Nevada C Corporation 1

Nevada C Corporation and S Corporation (Inc. or Ltd.)

There are no restrictions on the ownership of a C corporation.

The shareholders of an S Corporation must be US citizens/residents.  S Corporations are restricted to no more than 100 shareholders.

The C Corporation is a complex business structure with more startup costs than many other forms. A corporation is a legal entity separate from its owners, who own shares of stock in the company. Corporations can be created for profit or non-profit purposes and may be subject to increased licensing fees and government regulation than other structures. Profits are taxed both at the corporate level and again when distributed to shareholders.

The IRS classifies Corporations according to how they want to be taxed, there are two types of Corporation:

  • C Corporations, named after Subchapter C of the tax code, or
  • S Corporations, named after Subchapter S of the tax code

Corporations are more complex than other business structures. Corporations tends to have costly administrative fees and complex tax and legal requirements. Because of these issues, corporations and generally suggested for established, larger companies with multiple employees.

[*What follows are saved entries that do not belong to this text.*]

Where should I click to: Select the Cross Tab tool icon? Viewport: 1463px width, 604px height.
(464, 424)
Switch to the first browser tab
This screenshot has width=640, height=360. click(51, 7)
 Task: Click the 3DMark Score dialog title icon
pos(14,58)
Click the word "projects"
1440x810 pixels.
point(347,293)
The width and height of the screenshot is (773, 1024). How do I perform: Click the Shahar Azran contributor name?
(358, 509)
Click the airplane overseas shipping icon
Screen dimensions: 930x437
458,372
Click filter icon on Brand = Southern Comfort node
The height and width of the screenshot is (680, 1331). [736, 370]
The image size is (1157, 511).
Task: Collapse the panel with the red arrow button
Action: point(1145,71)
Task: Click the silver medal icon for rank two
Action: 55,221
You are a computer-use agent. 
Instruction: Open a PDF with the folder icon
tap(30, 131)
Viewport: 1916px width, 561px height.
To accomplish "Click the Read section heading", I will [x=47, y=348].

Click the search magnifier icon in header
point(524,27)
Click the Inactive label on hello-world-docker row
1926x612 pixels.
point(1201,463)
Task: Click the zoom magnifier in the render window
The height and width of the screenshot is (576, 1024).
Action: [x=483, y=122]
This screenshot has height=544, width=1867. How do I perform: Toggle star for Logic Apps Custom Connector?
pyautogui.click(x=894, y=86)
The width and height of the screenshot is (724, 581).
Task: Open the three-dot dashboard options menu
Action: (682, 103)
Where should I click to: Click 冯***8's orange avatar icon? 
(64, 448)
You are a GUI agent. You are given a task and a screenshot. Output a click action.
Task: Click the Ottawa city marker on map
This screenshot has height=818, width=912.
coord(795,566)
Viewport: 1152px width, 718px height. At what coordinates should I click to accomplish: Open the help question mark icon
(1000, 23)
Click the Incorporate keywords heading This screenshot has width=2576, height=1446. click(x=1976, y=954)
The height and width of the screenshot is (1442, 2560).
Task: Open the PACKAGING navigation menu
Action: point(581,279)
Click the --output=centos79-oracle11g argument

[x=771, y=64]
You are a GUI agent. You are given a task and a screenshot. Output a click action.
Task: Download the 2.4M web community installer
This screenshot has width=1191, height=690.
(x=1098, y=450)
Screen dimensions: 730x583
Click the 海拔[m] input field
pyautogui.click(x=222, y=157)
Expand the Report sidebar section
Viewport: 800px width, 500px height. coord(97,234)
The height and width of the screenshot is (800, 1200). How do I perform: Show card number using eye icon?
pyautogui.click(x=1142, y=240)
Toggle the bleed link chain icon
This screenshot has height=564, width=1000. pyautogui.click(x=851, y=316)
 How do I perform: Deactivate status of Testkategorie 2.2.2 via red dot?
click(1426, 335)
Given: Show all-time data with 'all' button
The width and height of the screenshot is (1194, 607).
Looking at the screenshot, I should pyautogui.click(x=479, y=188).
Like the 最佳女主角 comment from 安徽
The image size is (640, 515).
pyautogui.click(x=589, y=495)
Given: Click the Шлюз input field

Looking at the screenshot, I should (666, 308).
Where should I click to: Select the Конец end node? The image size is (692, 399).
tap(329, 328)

Features of a C Corporation

  • Incorporated at state level
  • Treated as a separate and distinct entity from the shareholders
  • Corporations offer the ability to sell ownership shares in the business through stock offerings
  • Shareholders are the owners of the Corporation
  • Most states allow one individual to hold all offices – director, shareholder and officer, this is called a close corporation
  • C Corporations have their own tax identification number and pay their own taxes
  • C Corporations have a greater and more complex tax reporting responsibility than most companies

Advantages of a C Corporation

  • Limited Liability – When it comes to taking responsibility for business debts and actions of a corporation, shareholders’ personal assets are protected. Shareholders can generally only be held accountable for their investment in stock of the company.
  • Ability to Generate Capital – Corporations have an advantage when it comes to raising capital for their business – the ability to raise funds through the sale of stock.
  • Corporate Tax Treatment – Corporations file taxes separately from their owners. Owners of a corporation only pay taxes on corporate profits paid to them in the form of salaries, bonuses, and dividends, while any additional profits are awarded a corporate tax rate, which is usually lower than a personal income tax rate.
  • Attractive to Potential Employees – Corporations are generally able to attract and hire high quality and motivated employees because they offer competitive benefits and the potential for partial ownership through stock options.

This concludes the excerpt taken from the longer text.